> [Passage shown]:
Project

General

Profile

Bug #1765

Charset - encoding problems in lp items during Chamilo Update 1.8.x to 1.8.7

Added by Julio Montoya almost 9 years ago. Updated over 8 years ago.

Status:
Feature implemented
Priority:
Normal
Category:
-
Target version:
Start date:
26/07/2010
Due date:
% Done:

100%

Estimated time:
Spent time:
Complexity:
Difficult
SCRUM pts - complexity:
40

Description

Since lp items can have their own charset, it will be a bad idea to update everything to utf8.
I already did many updates from 1.8.x to 1.8.7 and in all cases those tables were mesed thanks to that conversion.

Some cases:

Lp charset in 1.8.6.1 : ISO-8859-15
After migration everything was messed. This was easily fixed changing the LP charset to utf8.

Lp charset in 1.8.6.1 : UTF8
see the screenshot.


Files

charset.png (40.5 KB) charset.png Julio Montoya, 26/07/2010 14:24
set_lp_utf8.php (1.11 KB) set_lp_utf8.php Andre Boivin, 27/07/2010 00:53
lp_character_set_setting.png (90 KB) lp_character_set_setting.png Ivan Tcholakov, 27/07/2010 04:57

History

#1

Updated by Andre Boivin almost 9 years ago

Here's a little script to change all the charset of all leanrpath to UTF8

#2

Updated by Ivan Tcholakov almost 9 years ago

Hello Julio,

This is very difficult topic. I hesitate about being concrete at the moment.

I've got two questions:

1. "After migration everything was messed." - Are those UTF-8 encoded lp items shown well om phpMyAdmin?

2. "This was easily fixed changing the LP charset to utf8" - Did you mean the "Charater set" setting on the page for LP-edition? See the picture.

At the moment I can say the following common thoughts:

1. I accept that there may be some encoding migration problems in LP tool.

> [Data segment]:
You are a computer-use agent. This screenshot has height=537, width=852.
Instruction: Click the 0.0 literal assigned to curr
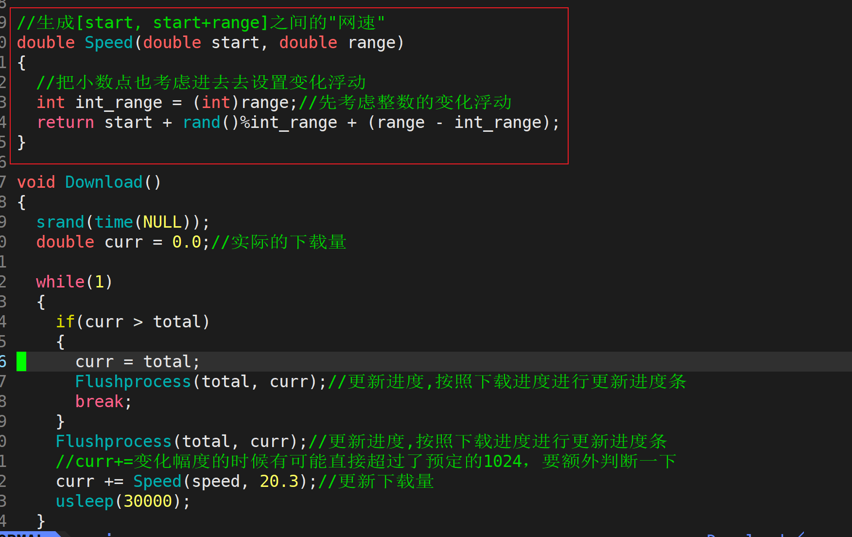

> [Things to do]:
(a) In the Chamilo bug report, echo everything from "This is very" down to "See the picture.".
(b) Answer these from the Chamilo bug report:
(i) What start date does the bug report list?
(ii) Who added the file set_lp_utf8.php?
(iii) What is the size of charset.png?

> [Per-task answers]:
(a)
This is very difficult topic. I hesitate about being concrete at the moment.

I've got two questions:

1. "After migration everything was messed." - Are those UTF-8 encoded lp items shown well om phpMyAdmin?

2. "This was easily fixed changing the LP charset to utf8" - Did you mean the "Charater set" setting on the page for LP-edition? See the picture.

(b)
(i) 26/07/2010
(ii) Andre Boivin
(iii) 40.5 KB